Syntax highlighting notwithstanding, perhaps the most notable feature of this example are the number of collection operations that appear as if they would be quite at home in SQL.  Their prevalence and centrality raises questions about where the boundary between database query language and application programming language lies.  It also raises questions about where this application ought to run.   Should it be run as a program that simply goes to a database for the information it needs or should it be run inside the database so that its collection operations can be optimized for the physical organization of the data?  This is more than a philosophical question.  Although it may not be obvious, starting with a single Account object, this code ultimately performs a cross-sectional analysis examining all accounts holding any of the securities held by the initial account.  Depending on the size of that initial account, this product space search can easily touch most of a large database.  The problem gets even more interesting if this application must start with a collection of accounts:

AllAccounts do: [^self getHoldingsOverlap first: 5 . do: […] ];

Issues of scale certainly argue for processing an application such as this with an awareness of the physical organization of the data.  While query optimizers have the ability to do this for restricted languages, the language of this query goes well beyond traditional database languages and models.  For example, groupedBy: [account] returns the groupList constituents for each group it generates.  While groupedBy is a powerful construct in SQL, the relational model does not have the conceptual vocabulary required to externalize that collection of constituents, even though the information is available.  In light of the current NoSQL movement, it’s tempting to dismiss this problem by simply noting that other languages are not similarly constrained.  That is clearly true and sidesteps the fundamental issues.  The challenge remains for those languages to articulate their conceptual and mathematical frameworks if their implementations are to leverage something more than abundant cleverness.

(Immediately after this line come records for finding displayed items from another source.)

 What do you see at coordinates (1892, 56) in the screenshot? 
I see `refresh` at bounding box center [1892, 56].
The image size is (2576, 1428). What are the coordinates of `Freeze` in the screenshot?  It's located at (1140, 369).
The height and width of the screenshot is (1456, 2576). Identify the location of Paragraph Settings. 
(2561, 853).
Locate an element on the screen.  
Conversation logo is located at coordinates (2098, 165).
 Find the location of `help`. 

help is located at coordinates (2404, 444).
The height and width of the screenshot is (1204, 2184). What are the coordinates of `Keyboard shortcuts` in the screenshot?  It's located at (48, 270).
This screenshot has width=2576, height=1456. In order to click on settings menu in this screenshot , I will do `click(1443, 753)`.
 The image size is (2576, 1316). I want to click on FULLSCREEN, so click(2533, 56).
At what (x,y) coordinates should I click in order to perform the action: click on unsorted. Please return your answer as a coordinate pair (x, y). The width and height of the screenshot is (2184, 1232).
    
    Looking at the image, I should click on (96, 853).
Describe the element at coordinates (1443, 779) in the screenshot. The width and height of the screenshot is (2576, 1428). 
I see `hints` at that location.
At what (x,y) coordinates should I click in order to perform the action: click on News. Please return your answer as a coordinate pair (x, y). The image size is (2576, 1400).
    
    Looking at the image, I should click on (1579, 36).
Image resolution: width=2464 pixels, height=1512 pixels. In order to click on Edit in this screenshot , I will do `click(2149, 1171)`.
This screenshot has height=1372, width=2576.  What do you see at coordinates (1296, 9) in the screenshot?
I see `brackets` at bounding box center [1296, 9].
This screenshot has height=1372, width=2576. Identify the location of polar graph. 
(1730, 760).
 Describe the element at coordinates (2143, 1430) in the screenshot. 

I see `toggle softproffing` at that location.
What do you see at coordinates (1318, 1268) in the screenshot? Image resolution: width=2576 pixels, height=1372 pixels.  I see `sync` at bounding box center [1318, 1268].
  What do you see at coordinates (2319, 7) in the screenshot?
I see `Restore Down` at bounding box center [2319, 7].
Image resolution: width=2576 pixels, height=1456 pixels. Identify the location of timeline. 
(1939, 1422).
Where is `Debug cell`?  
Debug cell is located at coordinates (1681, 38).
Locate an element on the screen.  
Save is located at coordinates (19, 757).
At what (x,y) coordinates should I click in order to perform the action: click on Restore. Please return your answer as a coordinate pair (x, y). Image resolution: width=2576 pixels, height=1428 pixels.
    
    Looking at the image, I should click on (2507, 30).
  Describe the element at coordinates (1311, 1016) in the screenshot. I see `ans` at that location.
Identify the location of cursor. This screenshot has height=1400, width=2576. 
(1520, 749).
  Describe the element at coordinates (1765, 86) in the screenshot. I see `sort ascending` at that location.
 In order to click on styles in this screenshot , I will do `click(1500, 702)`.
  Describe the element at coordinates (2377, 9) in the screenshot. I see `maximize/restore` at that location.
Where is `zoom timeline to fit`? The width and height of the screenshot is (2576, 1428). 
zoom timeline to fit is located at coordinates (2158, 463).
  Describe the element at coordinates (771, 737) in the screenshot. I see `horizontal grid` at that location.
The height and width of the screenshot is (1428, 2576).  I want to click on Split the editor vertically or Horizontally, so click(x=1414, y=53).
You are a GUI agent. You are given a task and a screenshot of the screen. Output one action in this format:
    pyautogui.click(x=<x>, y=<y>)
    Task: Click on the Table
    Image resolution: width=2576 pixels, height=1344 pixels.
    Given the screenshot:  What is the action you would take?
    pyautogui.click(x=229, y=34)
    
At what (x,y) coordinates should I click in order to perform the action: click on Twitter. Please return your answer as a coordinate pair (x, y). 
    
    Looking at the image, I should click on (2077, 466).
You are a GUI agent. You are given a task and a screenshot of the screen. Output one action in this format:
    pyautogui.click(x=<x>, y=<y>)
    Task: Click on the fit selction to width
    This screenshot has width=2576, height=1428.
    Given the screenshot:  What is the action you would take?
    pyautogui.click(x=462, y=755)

Beyond issues of scale, this application relies in very significant ways on complexity encapsulated in the underlying fabric of relationships in the data.  Of particular importance is time although all manor of provenance related issues enter here as well.  Unlike the encapsulation provided by abstract data types, the complexity encapsulated here often results in context sensitive answers.  For example, the answer to:

MyAccount getHoldingsOverlap

should be very different from the answer to:

1 yearAgo evaluate: [MyAccount getHoldingsOverlap].

This presentation I gave to a VLDB workshop on the subject discusses some of the issues.

I will say a great deal more about this area as I describe the mathematical framework that gives answers to these issues a home.